Registros de localización de palabras y elementos
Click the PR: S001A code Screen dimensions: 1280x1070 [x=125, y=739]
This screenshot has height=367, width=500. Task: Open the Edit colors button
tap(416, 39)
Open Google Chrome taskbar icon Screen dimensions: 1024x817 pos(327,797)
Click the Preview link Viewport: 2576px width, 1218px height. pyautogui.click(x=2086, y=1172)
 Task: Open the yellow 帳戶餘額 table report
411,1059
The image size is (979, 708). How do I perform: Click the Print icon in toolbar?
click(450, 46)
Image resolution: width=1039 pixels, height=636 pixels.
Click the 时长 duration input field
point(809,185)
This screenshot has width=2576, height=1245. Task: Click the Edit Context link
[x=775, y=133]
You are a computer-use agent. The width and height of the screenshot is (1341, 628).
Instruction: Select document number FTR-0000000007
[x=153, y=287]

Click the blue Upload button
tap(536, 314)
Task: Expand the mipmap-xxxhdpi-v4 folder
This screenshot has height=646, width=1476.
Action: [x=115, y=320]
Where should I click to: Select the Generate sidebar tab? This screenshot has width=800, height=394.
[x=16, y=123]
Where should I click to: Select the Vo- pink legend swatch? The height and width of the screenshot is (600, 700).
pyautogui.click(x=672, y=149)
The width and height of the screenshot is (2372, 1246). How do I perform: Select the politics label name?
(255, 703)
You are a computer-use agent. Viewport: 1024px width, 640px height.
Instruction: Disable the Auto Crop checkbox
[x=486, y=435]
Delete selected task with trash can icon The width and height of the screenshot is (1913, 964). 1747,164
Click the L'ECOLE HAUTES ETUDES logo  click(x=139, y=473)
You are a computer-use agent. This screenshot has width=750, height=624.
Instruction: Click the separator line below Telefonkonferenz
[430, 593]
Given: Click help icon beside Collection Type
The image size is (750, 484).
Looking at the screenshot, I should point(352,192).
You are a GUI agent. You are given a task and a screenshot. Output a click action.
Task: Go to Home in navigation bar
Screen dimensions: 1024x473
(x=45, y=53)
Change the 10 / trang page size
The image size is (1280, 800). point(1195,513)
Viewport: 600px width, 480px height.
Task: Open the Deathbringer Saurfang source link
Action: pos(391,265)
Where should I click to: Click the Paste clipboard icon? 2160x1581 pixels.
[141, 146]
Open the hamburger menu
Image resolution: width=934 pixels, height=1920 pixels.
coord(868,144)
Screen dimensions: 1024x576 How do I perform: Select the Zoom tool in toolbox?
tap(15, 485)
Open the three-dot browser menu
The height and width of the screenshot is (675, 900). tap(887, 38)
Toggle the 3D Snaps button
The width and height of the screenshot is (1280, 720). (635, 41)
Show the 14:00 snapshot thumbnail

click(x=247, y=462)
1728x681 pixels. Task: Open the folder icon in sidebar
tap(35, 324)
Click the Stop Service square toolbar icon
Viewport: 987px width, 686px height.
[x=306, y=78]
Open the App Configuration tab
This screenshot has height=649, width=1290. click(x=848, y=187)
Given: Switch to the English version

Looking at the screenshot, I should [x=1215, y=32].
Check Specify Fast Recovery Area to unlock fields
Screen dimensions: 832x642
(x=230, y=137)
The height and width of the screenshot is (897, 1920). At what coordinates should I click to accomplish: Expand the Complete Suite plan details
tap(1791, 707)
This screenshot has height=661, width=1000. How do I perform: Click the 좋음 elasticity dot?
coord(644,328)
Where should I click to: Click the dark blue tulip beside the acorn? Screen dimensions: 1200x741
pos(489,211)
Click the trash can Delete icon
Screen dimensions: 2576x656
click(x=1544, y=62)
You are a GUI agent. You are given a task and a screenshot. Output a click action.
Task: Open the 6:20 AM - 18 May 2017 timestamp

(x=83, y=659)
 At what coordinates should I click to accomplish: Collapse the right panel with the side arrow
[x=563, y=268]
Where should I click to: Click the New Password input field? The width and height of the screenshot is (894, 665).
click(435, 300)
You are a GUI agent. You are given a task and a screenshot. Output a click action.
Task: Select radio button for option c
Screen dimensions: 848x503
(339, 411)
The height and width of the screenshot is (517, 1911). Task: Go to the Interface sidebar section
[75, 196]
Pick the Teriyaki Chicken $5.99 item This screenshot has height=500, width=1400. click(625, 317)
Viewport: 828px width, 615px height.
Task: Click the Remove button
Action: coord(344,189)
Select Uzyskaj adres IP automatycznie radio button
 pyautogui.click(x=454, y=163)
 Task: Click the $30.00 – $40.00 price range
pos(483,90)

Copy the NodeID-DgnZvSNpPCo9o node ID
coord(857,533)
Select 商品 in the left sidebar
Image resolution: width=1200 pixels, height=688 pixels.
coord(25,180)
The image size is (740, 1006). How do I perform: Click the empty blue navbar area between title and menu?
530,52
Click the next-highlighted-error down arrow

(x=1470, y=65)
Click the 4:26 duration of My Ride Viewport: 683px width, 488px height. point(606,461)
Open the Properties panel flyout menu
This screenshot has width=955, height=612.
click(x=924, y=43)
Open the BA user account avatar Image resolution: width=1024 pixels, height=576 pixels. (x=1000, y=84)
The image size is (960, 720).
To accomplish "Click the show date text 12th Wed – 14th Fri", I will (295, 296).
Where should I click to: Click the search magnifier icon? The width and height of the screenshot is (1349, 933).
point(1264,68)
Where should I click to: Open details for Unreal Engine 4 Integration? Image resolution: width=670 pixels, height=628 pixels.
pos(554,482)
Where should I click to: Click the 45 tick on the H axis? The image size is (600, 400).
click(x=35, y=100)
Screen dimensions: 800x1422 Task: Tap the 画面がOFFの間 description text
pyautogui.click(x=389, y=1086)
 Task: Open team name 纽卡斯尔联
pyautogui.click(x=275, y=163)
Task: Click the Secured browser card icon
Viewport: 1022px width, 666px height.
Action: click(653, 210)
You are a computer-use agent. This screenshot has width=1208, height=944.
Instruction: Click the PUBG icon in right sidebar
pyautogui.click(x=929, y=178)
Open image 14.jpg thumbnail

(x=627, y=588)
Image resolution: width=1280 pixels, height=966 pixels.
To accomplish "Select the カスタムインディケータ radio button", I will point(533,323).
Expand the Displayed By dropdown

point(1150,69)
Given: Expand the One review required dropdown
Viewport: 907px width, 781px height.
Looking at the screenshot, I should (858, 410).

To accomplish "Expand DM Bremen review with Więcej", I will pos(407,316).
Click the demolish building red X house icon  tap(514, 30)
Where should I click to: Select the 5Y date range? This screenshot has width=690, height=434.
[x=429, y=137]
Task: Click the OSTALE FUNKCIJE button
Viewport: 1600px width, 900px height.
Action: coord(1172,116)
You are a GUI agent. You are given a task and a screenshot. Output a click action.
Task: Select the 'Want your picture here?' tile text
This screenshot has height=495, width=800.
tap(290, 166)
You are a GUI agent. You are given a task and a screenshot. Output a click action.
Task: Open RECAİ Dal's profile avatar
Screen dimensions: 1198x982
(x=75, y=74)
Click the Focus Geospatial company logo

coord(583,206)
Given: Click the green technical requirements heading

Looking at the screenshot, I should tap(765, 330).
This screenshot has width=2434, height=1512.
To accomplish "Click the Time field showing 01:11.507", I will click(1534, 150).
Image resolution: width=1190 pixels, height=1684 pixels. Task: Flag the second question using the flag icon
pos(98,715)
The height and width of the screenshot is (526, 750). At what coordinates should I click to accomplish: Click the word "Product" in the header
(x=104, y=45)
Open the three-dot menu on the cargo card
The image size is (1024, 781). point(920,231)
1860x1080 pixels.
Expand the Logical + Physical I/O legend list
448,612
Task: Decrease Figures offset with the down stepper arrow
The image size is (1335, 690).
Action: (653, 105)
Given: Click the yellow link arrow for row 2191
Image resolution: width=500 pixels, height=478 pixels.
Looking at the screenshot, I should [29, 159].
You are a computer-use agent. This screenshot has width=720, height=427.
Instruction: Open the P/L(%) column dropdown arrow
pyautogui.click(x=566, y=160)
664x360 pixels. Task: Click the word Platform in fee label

_Tarea solicitada_:
Por favor, duplica sin ningún cambio las líneas que empiezan en la que contiene "Click the demolish" y siguen hasta la que contiene "Looking at the screenshot, I should [29, 159].", ambas incluidas.

_Respuesta esperada_:
Click the demolish building red X house icon  tap(514, 30)
Where should I click to: Select the 5Y date range? This screenshot has width=690, height=434.
[x=429, y=137]
Task: Click the OSTALE FUNKCIJE button
Viewport: 1600px width, 900px height.
Action: coord(1172,116)
You are a GUI agent. You are given a task and a screenshot. Output a click action.
Task: Select the 'Want your picture here?' tile text
This screenshot has height=495, width=800.
tap(290, 166)
You are a GUI agent. You are given a task and a screenshot. Output a click action.
Task: Open RECAİ Dal's profile avatar
Screen dimensions: 1198x982
(x=75, y=74)
Click the Focus Geospatial company logo

coord(583,206)
Given: Click the green technical requirements heading

Looking at the screenshot, I should tap(765, 330).
This screenshot has width=2434, height=1512.
To accomplish "Click the Time field showing 01:11.507", I will click(1534, 150).
Image resolution: width=1190 pixels, height=1684 pixels. Task: Flag the second question using the flag icon
pos(98,715)
The height and width of the screenshot is (526, 750). At what coordinates should I click to accomplish: Click the word "Product" in the header
(x=104, y=45)
Open the three-dot menu on the cargo card
The image size is (1024, 781). point(920,231)
1860x1080 pixels.
Expand the Logical + Physical I/O legend list
448,612
Task: Decrease Figures offset with the down stepper arrow
The image size is (1335, 690).
Action: (653, 105)
Given: Click the yellow link arrow for row 2191
Image resolution: width=500 pixels, height=478 pixels.
Looking at the screenshot, I should [29, 159].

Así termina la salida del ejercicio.